Los asesores de Obama por su parte inciden en dos cosas: Romney ha participado en más de veinte debates durante las primarias republicanas y el cargo de presidente le deja poco tiempo a Obama para prepararse. Ambas campañas parecen estar adelantándose a una eventual derrota.
Gestos decisivos
Este fin de semana, Obama en Las Vegas y Romney en Denver están encerrados con sus asesores para prepararlo. Cuanta más preparación, más posibilidades hay de ganar ese extraño combate de boxeo que es un debate presidencial. En ellos hay una parte de coreografía medida al milímetro y ensayada hasta la saciedad por los candidatos. Pero también hay una parte de espontaneidad. Un gesto airado, una respuesta enfadada, una duda, una confusión? cualquier error puede llevar a la derrota. Por eso la estrategia de las dos campañas es similar. En el caso de Obama intentará provocar la aparición de un Romney como le definen los demócratas: un millonario frío y alejado de la gente corriente. En el caso de los republicanos el intento es que el presidente del que se dice que tiene una gran soberbia y que por su cargo no está acostumbrado a las críticas, muestre ese talante negativo en sus respuestas.
El discurso será distinto para cada uno.

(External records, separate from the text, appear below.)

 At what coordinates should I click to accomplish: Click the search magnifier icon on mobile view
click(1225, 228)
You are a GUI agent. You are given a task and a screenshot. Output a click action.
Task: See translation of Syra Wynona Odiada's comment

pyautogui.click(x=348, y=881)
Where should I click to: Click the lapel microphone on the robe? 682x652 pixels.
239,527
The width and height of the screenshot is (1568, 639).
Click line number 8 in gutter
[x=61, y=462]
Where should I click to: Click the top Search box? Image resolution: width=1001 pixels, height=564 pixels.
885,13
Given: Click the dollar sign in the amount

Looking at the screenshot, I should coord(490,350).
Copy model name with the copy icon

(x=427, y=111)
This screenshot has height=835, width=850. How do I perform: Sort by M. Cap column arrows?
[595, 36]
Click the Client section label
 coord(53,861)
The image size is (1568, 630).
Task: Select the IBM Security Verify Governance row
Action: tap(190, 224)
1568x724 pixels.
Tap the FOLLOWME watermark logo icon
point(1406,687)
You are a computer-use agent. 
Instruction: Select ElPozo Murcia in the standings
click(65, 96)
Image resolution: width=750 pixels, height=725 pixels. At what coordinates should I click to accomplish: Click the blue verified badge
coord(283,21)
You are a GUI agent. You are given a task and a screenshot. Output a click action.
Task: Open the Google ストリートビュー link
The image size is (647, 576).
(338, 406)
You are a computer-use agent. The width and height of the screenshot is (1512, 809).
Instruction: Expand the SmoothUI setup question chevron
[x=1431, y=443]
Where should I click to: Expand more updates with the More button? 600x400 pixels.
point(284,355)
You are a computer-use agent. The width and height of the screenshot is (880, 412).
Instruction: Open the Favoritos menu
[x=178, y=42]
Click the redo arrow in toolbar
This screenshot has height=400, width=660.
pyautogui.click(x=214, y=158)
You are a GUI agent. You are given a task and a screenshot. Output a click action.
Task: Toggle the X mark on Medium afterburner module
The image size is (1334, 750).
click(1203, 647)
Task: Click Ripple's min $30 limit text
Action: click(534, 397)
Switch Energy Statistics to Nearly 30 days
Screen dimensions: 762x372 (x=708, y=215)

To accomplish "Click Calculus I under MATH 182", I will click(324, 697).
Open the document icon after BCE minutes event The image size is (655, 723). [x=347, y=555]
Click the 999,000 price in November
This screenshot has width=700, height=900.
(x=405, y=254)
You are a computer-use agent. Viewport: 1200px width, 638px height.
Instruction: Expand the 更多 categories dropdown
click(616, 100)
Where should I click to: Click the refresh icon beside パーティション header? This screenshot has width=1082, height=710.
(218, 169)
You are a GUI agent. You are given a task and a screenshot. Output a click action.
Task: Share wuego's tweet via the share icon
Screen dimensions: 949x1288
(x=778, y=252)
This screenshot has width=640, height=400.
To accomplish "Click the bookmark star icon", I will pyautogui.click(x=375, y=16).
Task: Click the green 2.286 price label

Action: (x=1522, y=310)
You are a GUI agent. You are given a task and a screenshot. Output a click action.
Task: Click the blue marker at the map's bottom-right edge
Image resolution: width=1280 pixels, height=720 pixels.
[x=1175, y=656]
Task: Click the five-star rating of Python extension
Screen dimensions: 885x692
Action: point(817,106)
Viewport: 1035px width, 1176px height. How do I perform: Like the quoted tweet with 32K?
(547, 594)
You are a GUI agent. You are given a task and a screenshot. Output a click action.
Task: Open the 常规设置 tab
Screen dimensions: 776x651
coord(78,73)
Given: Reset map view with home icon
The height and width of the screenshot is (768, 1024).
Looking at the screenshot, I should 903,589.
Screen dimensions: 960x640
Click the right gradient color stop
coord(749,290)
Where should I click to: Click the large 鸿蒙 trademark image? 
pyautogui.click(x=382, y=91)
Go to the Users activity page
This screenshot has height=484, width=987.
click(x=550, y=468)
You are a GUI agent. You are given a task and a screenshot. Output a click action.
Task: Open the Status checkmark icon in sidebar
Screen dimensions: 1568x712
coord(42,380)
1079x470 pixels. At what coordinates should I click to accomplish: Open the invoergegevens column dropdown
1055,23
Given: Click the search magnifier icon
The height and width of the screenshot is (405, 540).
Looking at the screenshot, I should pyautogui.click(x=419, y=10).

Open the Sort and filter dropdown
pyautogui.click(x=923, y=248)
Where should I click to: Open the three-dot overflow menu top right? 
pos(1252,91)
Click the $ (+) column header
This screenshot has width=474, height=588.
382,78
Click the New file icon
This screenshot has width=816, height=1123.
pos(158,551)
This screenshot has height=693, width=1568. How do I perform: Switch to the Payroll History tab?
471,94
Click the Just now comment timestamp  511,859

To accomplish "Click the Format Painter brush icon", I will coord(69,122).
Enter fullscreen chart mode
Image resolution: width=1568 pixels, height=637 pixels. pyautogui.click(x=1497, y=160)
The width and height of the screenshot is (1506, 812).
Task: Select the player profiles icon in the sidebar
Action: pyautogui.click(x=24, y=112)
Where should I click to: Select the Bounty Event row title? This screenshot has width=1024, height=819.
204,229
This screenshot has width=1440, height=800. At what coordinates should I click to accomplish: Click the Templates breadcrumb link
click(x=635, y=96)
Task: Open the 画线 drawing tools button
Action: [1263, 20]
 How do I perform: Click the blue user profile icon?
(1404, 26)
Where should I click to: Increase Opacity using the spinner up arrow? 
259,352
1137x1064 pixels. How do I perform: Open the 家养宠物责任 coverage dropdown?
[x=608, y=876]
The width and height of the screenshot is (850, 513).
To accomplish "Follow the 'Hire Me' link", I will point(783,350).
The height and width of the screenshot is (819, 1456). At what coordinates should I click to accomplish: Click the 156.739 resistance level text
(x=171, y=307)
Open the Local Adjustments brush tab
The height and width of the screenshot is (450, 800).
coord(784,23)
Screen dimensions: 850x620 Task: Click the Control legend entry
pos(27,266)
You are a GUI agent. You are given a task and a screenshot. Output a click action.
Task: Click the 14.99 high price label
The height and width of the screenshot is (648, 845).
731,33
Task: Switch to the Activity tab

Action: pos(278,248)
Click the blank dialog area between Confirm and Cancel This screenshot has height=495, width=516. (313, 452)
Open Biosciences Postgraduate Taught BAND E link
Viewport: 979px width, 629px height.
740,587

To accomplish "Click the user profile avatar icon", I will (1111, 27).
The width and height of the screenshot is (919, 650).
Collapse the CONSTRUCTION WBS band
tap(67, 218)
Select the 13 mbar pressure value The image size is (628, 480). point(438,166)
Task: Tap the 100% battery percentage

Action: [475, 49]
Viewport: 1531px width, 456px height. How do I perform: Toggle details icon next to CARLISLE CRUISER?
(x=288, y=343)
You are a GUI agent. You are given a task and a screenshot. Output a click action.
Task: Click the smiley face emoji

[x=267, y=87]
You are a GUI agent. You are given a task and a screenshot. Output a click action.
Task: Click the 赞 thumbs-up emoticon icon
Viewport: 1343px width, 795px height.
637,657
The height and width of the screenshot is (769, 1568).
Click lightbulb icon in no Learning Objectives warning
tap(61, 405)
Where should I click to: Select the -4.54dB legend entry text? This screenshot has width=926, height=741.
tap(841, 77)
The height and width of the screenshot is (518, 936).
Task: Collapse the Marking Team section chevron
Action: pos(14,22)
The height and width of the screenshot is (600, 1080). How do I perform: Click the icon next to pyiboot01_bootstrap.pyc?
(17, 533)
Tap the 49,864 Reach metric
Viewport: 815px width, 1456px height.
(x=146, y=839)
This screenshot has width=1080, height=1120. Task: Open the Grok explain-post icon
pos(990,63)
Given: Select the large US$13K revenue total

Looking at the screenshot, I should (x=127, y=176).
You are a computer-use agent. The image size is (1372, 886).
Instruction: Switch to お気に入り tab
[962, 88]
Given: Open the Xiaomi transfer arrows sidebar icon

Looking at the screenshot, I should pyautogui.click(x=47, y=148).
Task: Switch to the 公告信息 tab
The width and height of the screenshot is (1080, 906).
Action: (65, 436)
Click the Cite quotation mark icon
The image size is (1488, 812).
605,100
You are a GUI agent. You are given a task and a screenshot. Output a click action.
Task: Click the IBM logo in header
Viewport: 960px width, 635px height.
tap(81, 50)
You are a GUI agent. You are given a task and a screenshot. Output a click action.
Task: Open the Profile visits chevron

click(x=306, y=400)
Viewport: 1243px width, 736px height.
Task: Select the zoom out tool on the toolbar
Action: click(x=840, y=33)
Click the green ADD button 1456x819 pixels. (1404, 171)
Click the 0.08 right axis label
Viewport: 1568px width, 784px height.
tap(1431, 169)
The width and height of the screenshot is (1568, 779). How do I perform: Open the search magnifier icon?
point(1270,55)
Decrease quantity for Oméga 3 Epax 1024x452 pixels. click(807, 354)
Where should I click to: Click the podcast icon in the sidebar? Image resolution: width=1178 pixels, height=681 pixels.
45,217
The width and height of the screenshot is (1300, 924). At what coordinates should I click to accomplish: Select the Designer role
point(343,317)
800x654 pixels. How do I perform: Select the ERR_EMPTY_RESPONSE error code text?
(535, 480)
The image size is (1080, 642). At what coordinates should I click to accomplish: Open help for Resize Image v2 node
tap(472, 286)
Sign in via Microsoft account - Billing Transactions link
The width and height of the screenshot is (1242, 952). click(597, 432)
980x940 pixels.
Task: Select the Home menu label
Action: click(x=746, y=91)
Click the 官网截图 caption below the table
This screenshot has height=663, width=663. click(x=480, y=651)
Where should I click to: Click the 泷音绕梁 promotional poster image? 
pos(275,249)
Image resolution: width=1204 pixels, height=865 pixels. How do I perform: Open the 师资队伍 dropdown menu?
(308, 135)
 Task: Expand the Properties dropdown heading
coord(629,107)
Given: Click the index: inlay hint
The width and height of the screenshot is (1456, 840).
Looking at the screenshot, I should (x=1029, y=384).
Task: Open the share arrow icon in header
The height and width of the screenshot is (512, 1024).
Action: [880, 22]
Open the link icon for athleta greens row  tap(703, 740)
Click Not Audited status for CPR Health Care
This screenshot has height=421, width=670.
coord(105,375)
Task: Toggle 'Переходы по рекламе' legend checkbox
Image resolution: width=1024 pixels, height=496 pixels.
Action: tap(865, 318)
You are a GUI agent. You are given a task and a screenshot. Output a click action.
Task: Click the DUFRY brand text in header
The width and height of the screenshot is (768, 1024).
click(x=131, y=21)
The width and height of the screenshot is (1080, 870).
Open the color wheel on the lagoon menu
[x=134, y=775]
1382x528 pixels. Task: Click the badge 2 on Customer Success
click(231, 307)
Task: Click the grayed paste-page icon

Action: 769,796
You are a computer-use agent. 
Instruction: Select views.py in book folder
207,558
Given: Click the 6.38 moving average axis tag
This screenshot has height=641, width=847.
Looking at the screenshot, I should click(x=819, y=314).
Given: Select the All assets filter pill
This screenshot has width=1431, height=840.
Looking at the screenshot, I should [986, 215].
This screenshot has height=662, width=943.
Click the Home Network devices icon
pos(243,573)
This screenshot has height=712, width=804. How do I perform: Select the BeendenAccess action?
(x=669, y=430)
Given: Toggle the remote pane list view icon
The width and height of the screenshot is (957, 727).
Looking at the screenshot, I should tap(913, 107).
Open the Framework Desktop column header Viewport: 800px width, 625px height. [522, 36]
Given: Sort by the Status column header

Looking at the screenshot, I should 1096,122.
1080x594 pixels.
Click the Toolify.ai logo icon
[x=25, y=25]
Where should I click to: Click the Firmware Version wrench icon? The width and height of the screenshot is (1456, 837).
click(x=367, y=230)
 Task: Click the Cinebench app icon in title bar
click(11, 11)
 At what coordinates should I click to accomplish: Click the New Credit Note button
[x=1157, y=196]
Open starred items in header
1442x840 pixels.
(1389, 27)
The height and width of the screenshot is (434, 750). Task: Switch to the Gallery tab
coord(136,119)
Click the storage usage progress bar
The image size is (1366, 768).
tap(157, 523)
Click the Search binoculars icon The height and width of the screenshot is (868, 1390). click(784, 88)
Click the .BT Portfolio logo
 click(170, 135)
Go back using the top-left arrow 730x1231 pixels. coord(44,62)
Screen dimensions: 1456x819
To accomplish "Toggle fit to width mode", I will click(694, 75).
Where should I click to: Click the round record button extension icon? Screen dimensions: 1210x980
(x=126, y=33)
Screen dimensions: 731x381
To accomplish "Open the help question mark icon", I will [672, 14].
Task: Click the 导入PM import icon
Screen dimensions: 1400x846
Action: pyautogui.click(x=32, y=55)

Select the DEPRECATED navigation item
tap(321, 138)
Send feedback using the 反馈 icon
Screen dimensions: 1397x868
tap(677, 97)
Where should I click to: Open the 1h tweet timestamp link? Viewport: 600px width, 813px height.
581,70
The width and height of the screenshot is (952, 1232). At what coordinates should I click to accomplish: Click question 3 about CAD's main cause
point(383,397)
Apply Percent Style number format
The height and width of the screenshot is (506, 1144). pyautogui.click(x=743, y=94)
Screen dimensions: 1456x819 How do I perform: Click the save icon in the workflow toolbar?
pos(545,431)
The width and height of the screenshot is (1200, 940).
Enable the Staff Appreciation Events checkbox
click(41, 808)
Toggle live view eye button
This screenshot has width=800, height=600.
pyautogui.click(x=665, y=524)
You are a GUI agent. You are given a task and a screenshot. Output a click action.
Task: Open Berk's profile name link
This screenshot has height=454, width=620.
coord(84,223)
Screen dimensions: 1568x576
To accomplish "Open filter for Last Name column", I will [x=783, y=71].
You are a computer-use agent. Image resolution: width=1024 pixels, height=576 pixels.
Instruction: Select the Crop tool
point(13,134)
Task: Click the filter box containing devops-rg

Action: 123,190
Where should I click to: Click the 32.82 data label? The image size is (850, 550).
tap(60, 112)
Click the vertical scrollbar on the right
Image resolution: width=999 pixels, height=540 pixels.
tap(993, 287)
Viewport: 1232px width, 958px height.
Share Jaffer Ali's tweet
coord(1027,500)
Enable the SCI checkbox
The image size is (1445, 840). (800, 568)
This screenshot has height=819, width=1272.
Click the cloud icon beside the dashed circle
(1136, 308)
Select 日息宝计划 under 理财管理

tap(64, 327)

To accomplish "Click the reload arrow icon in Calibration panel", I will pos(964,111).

Obama debería demostrar que tiene un programa para hacer todo lo que no ha hecho en los cuatro años anteriores. Romney, que está preparado para asumir la presidencia. Quizás sea su la última oportunidad para relanzar su candidatura. El miércoles, durante noventa minutos y ante más de cincuenta millones de espectadores, se librará este primer asalto entre los dos candidatos.